June 13, 2011
The state of basketball is dire for an assortment of reasons, but none more so frequently than having “superstars” that do not perform. Basketball players are being drafted by general managers consistently based solely on their potential, instead of their accomplishments, and it is hurting the final product that the NBA puts on the floor on a nightly basis. At first glance, one might think that GM’s are making the right decision because nearly all the current stars in the National Basketball Association either left college as underclassmen or skipped college altogether. Players like Kobe Bryant, Dwight Howard, or LeBron James literally are the best players in basketball today and none of them attended a day of college. The superstars of the last decade skipped college too. Guys like Jermaine O’Neal, Tracy McGrady, and Kevin Garnett were clearly the best guys of their generation without going to college and men like Elton Brand, Allen Iverson, Stephon Marbury, and Derrick Rose all left prior to their junior year. But at a closer inspection, it is apparent that today’s superstars are missing something that the other generations had, toughness. For every Iverson, who was all grit and determination, there were plenty of McGrady’s and Vince Carter’s, who were extremely talented, but lacked the heart to finish games. And, even Allen Iverson was flawed as a basketball player because he lacked a strong work ethic. The game today is less physical than it was just ten years ago, even though the players are significantly stronger and faster. And the players that represent the NBA today, do not have the mental toughness or technical skill that they need to excel in the game of basketball in the same capacity that athletes did during the 80′ sand 90′s.

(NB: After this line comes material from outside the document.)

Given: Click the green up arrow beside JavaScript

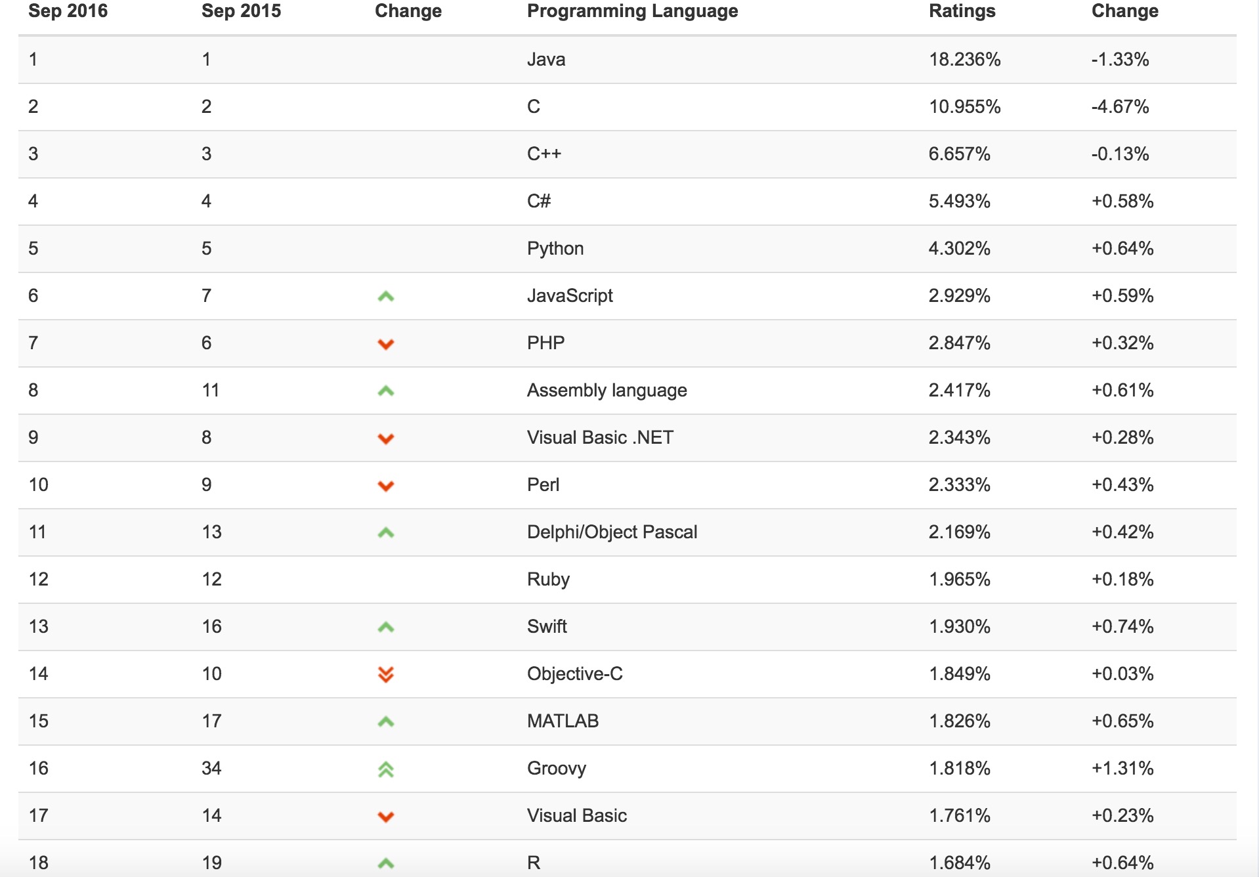Looking at the screenshot, I should 386,297.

Though they are more athletic, players in the National Basketball Association are not as skilled as they were in previous years. The fine art of shooting left the NBA almost fifteen years ago. Dirk Nowitzki is celebrated today as one of the best shooters of all-time, and he may be one of them, but had his career been ten to twenty years earlier he would would have had worthy contemporaries with whom to challenge and compare him. Chris Mullin and Larry Bird regularly averaged 23-27 points per game on a high volume of jump shots and are both members of the 50-40-90 club. Their careers overlapped, so comparisons were made between them. They played in an era when every team had a pure shooter and the better teams had two to three. Very few pure shooters are playing currently. In fact there are probably less than ten of them in the NBA now. Consequently, both team averages and scoring is consistently lower than now than it was in the eighties and early nineties. Today, athletes rely on out-jumping or bullying other players instead of learning the intricacies of offense, like when to slip a pick or when to cut backdoor. Basketball suffers because the NBA drafts kids that are not as technically sound in shooting the basketball and understanding the game as they once were.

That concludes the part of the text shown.